Is it Thread Safe to read from lower index elements of an struct array while it is being filled with data in main thread


Original Question:

I got an array of structs and filling it in a separate thread while reading it in main thread:

struct DataModel MyData[1024];

struct DataModel
{
    bool IsFilled;
    float a;
    float b;
}
  • I have a Thread which is filling the Mydata array from 0 index to the last index(in above it is 1024).

  • Then i get the last filled struct index out from the filling thread.

  • And then i try to read the the values of the element with one index lower than the filled one.

  • Let 's assume that when the 500th element is filled i read the value from 499 element of MyData array, so i assure that i am not reading the array element which is being written.

Q1: Is this thread safe?

Q2: is there chance of occurring undefined behavior or misreading the vales?


Further Edits:

The question was improperly edited to add more details and that's why it introduced inconsistency over answers so i separated the previous edits to improve consistency over answers and accepted answer.

Edit 1: this is a suggestion of the possible implementation. though it may show false results, but just i wanted to ask about thread-safety and and undefined behavior, the following solution may show various result but i was trying to ask about thread safety first.
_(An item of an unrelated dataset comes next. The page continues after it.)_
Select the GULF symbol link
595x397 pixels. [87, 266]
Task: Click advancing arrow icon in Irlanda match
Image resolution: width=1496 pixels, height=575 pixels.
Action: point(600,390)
std::atomic<int> FilledIndex;
    void FillingMyData(struct DataModel myData[])
    {
      for(size_t i = 0; i < 1024; i++)
      {
        myData[i].a = rand();
        myData[i].b = rand();
        myData[i].IsFilled = true;

    FilledIndex = i;
  }
}

int main()
{
     std::thread ReadThread(FillingMyData, MyData);
     while(FilledIndex < 1024)
     {
          std::cout << MyData[FilledIndex].a;
     }
     ReadThread.join();
     return 0;
}

Solution

  • Yes, it is safe to work on separate objects in the same array. Even though an array is an object, it is the elements of the array that we are working on and those are separate objects. As long as you don't read an element the writer is writing to, then there is no data race and the code has defined behavior. You do have synchronization issues with your posted code but the other answers here cover hat those are.

    What can happen here though is what is called false sharing. What happens in these cases is the separate objects are in the same cache line in memory. When on core/thread changes one object, that cache line gets marked as changed. This means the other core/thread has to re-sync that line to pull in any changes which means both cores/threads can't run at the same time. This is a performance penalty only though, and program will still give the correct results, it will just be slower.